* _What you should do_: Return the entries exactly. Images are not part of the copy.

* _Records shown_:
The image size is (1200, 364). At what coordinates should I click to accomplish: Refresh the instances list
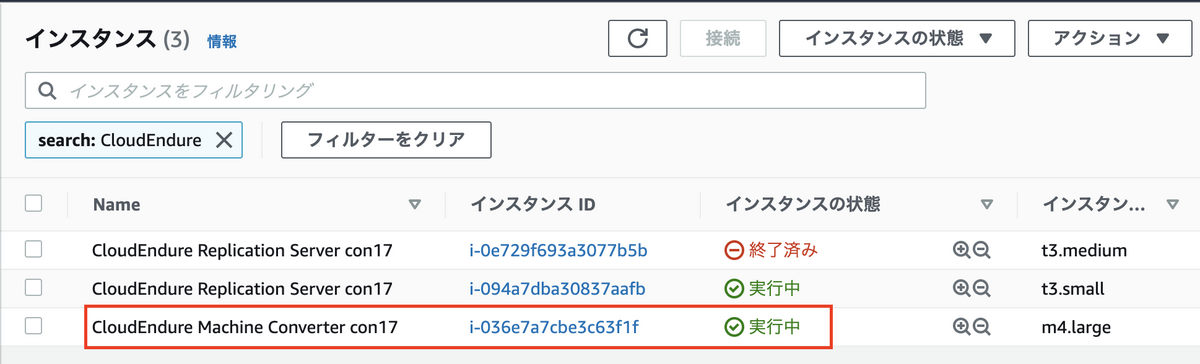(x=637, y=39)
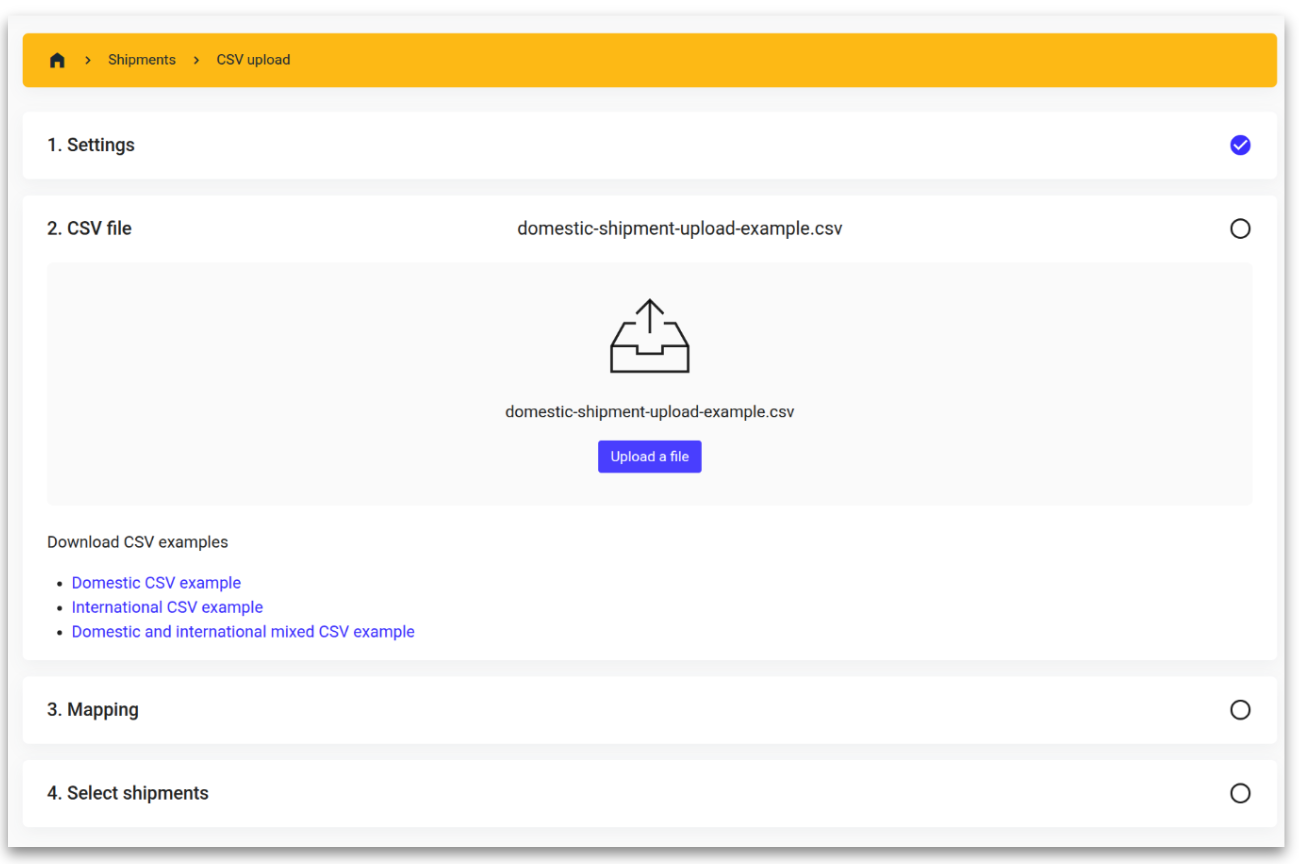The height and width of the screenshot is (864, 1299).
Task: Click the chevron right after home icon
Action: coord(88,60)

* _Task answer_:
The image size is (1200, 364). At what coordinates should I click to accomplish: Refresh the instances list
(x=637, y=39)
The height and width of the screenshot is (864, 1299).
Task: Click the chevron right after home icon
Action: coord(88,60)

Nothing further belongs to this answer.